Please reproduce each of the rows below word for word, keeping every line intact.

## AVAILABLE RECORDS
-- start --

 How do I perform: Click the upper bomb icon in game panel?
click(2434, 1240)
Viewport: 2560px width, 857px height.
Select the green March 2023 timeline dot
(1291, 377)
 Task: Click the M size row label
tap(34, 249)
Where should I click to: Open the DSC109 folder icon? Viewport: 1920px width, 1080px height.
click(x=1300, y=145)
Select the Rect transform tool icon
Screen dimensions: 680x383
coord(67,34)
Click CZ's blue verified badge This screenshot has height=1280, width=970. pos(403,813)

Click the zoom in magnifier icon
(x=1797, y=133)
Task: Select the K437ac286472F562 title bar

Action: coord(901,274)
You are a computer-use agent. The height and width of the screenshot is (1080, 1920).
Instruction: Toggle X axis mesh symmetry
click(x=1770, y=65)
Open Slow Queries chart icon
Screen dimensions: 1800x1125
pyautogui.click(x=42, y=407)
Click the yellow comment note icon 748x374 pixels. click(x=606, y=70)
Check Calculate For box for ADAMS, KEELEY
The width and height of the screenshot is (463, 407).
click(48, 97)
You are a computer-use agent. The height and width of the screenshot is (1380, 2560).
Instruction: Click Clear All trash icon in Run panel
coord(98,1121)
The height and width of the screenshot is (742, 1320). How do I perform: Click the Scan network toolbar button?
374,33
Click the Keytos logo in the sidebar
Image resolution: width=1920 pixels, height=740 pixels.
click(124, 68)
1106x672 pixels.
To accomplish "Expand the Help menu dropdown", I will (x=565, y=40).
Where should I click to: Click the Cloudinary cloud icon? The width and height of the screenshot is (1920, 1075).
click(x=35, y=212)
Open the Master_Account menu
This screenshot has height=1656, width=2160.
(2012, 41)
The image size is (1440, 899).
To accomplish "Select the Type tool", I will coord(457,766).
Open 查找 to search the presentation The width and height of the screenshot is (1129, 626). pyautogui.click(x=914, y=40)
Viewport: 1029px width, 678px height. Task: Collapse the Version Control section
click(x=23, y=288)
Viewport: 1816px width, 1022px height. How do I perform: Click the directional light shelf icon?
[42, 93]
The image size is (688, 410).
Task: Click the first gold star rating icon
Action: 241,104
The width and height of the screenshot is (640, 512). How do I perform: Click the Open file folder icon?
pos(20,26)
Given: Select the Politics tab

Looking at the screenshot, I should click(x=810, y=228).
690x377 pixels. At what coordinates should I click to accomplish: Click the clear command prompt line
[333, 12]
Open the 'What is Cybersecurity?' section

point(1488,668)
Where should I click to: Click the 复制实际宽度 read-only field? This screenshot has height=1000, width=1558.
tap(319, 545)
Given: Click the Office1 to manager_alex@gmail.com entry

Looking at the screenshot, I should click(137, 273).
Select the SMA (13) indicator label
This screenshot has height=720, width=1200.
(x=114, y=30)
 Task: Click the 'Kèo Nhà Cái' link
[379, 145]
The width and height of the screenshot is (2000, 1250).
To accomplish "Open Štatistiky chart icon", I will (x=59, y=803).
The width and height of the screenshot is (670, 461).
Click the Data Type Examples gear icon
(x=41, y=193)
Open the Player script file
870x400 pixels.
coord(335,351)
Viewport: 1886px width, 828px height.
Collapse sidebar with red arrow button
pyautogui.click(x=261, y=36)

-- end --

## SOLUTION TO THIS TASK
 How do I perform: Click the upper bomb icon in game panel?
click(2434, 1240)
Viewport: 2560px width, 857px height.
Select the green March 2023 timeline dot
(1291, 377)
 Task: Click the M size row label
tap(34, 249)
Where should I click to: Open the DSC109 folder icon? Viewport: 1920px width, 1080px height.
click(x=1300, y=145)
Select the Rect transform tool icon
Screen dimensions: 680x383
coord(67,34)
Click CZ's blue verified badge This screenshot has height=1280, width=970. pos(403,813)

Click the zoom in magnifier icon
(x=1797, y=133)
Task: Select the K437ac286472F562 title bar

Action: coord(901,274)
You are a computer-use agent. The height and width of the screenshot is (1080, 1920).
Instruction: Toggle X axis mesh symmetry
click(x=1770, y=65)
Open Slow Queries chart icon
Screen dimensions: 1800x1125
pyautogui.click(x=42, y=407)
Click the yellow comment note icon 748x374 pixels. click(x=606, y=70)
Check Calculate For box for ADAMS, KEELEY
The width and height of the screenshot is (463, 407).
click(48, 97)
You are a computer-use agent. The height and width of the screenshot is (1380, 2560).
Instruction: Click Clear All trash icon in Run panel
coord(98,1121)
The height and width of the screenshot is (742, 1320). How do I perform: Click the Scan network toolbar button?
374,33
Click the Keytos logo in the sidebar
Image resolution: width=1920 pixels, height=740 pixels.
click(124, 68)
1106x672 pixels.
To accomplish "Expand the Help menu dropdown", I will (x=565, y=40).
Where should I click to: Click the Cloudinary cloud icon? The width and height of the screenshot is (1920, 1075).
click(x=35, y=212)
Open the Master_Account menu
This screenshot has height=1656, width=2160.
(2012, 41)
The image size is (1440, 899).
To accomplish "Select the Type tool", I will coord(457,766).
Open 查找 to search the presentation The width and height of the screenshot is (1129, 626). pyautogui.click(x=914, y=40)
Viewport: 1029px width, 678px height. Task: Collapse the Version Control section
click(x=23, y=288)
Viewport: 1816px width, 1022px height. How do I perform: Click the directional light shelf icon?
[42, 93]
The image size is (688, 410).
Task: Click the first gold star rating icon
Action: 241,104
The width and height of the screenshot is (640, 512). How do I perform: Click the Open file folder icon?
pos(20,26)
Given: Select the Politics tab

Looking at the screenshot, I should click(x=810, y=228).
690x377 pixels. At what coordinates should I click to accomplish: Click the clear command prompt line
[333, 12]
Open the 'What is Cybersecurity?' section

point(1488,668)
Where should I click to: Click the 复制实际宽度 read-only field? This screenshot has height=1000, width=1558.
tap(319, 545)
Given: Click the Office1 to manager_alex@gmail.com entry

Looking at the screenshot, I should click(137, 273).
Select the SMA (13) indicator label
This screenshot has height=720, width=1200.
(x=114, y=30)
 Task: Click the 'Kèo Nhà Cái' link
[379, 145]
The width and height of the screenshot is (2000, 1250).
To accomplish "Open Štatistiky chart icon", I will (x=59, y=803).
The width and height of the screenshot is (670, 461).
Click the Data Type Examples gear icon
(x=41, y=193)
Open the Player script file
870x400 pixels.
coord(335,351)
Viewport: 1886px width, 828px height.
Collapse sidebar with red arrow button
pyautogui.click(x=261, y=36)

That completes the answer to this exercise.